Synopsis

Keywords: Heart, Low-Field MRI

In this work, we demonstrate the feasibility of free-breathing whole-heart simultaneous bright-blood and black-blood imaging at 0.55T. We implemented an image navigator (iNAV)-based non-rigid motion-corrected 2 heartbeat sequence with 100% respiratory scan efficiency and high-dimensional patch-based low-rank (HD-PROST) denoising. The research sequence was validated on one healthy subject, showing simultaneous 3D visualization of cardiovascular anatomy on bright and black blood images at 0.55T in under 12 minutes scan time.

Introduction

Bright-blood and black-blood imaging can be used to enable lumen and vessel wall visualization, which allows assessment of the integrity of the great thoracic vessels and cardiac structures¹. Current clinical protocols acquire these contrasts sequentially, in different orientations and with different spatial resolution often resulting in long exams and misregistration artefacts. The simultaneous acquisition of co-registered bright-blood and black-blood images with interleaved T2 preparation (T2-Prep) and Inversion Recovery (IR) prepulses (iT2prep-BOOST) in alternating heartbeats addresses this problem. This approach has been used successfully in conjunction with (iNAV)-based² non-rigid motion-corrected reconstruction obtaining 100% respiratory scan efficiency at 1.5T³. In this study, we sought to investigate the feasibility of iNAV-based non-rigid motion-corrected 3D BOOST on the latest 0.55T MR scanner generation, which could make BOOST potentially more accessible and affordable.

Methods

The proposed accelerated whole-heart BOOST framework was performed in one healthy subject on a 0.55T scanner (MAGNETOM Free.Max, Siemens Healthcare, Erlangen, Germany) using a 3D DIXON research sequence with an undersampled variable-density cartesian trajectory with spiral-like profile order (VD-CASPR). T2 preparation (T2-Prep) and Inversion Recovery (IR) pre-pulses were applied before the acquisition in the first heartbeat, whereas no preparation was included in the second heartbeat. A 2D iNAV³ preceded each spiral-like arm acquisition to enable beat-to-beat 2D translational motion correction and respiratory binning of the 3D datasets resulting in 100% respiratory scan efficiency (Fig.1). Estimated bin-to-bin non-rigid 3D motion fields are then incorporated into a non-rigid motion-compensated reconstruction⁴. Motion-compensated reconstruction was performed with iterative SENSE (itSENSE) with and without high-dimensional patch-based low-rank denoising (HD-PROST)⁵. Water-fat separation of the two acquired contrasts was performed, followed by direction subtraction to obtain the black-blood volume.
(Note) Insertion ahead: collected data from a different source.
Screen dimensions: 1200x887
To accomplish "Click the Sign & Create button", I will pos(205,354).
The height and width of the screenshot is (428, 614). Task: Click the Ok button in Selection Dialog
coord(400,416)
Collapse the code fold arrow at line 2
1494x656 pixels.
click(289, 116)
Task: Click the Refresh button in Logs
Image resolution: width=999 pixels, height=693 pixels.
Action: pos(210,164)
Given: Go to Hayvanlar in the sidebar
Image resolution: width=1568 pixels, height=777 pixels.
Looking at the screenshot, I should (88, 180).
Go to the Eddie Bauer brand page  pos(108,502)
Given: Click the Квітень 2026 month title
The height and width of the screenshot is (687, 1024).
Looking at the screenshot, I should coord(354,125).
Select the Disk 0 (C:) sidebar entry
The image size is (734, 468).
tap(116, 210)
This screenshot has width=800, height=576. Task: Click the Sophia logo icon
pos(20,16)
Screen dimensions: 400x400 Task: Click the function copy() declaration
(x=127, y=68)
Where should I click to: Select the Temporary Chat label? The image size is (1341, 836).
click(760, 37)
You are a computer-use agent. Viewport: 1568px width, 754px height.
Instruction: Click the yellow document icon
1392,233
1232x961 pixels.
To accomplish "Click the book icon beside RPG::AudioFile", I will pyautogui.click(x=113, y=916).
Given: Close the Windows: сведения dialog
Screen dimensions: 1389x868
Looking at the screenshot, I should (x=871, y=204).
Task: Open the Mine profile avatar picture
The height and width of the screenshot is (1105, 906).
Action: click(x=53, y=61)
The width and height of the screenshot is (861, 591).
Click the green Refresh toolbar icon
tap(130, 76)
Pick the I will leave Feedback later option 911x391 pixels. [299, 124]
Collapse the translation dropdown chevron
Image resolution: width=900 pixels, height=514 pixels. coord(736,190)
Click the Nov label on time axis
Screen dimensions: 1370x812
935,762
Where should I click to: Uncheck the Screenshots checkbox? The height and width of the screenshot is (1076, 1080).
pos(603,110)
Acquisitions parameters included: FOV = 307 x 307 x 115 mm, resolution = 1.6 mm3, flip-angle = 8 deg, TR = 9.4 ms, TE₁ = 1.87 ms, TE₂ = 6.47 ms, T2-Prep duration = 50 ms, IR TI = 155 ms, 4x acceleration, resulting in a total scan time of ~12 min. Shimming box, REST slab location, and trigger delay were set following the steps described in Fig. 2. Free-breathing 2D CINE was performed to determine the subject-specific trigger delay (mid-diastole) and acquisition window (~120ms).

Results

Non-rigid motion-corrected (MC) itSENSE reconstructions with and without HD-PROST denoising are shown in Fig.3. The non-rigid MC itSENSE reconstruction exhibit low SNR at low field. The proposed approach greatly increases image quality due to the further incorporation of HD-PROST denoising, which partially compensates for low SNR at low field. The use of DIXON readouts generates good water, and fat separations (Fig.3). This can be challenging at lower fields as the fat and water peaks are closer together (in frequency), thus making fat suppression harder for spectrally selective pulses like Fat Saturation or SPAIR. A video going through coronal slices for the healthy subject is shown in Figure 4.

Conclusions

In this work, we demonstrated a first proof of concept of iNAV-based whole-heart simultaneous bright-blood and black-blood imaging at 0.55T in ~12 min scan time, generating co-registered lumen and wall visualization of cardiac structures. Future work will focus on further parameter optimization to increase the quality of the images, and evaluation in healthy subjects and patients with cardiovascular disease.

Acknowledgements

This work was supported by the following grants: (1) EPSRC P/V044087/1 and EP/S022104/1, (2) BHF programme grant RG/20/1/34802, (3) Wellcome/EPSRC Centre for Medical Engineering (WT 203148/Z/16/Z), (4) Millennium Institute for Intelligent Healthcare Engineering ICN2021_004, (5) FONDECYT 121074, 1210637 and 1210638, (6) IMPACT, Center of Interventional Medicine for Precision and Advanced Cellular Therapy, ANID FB210024, (7) PhD program in Biological and Medical Engineering of the Pontificia Universidad Católica de Chile.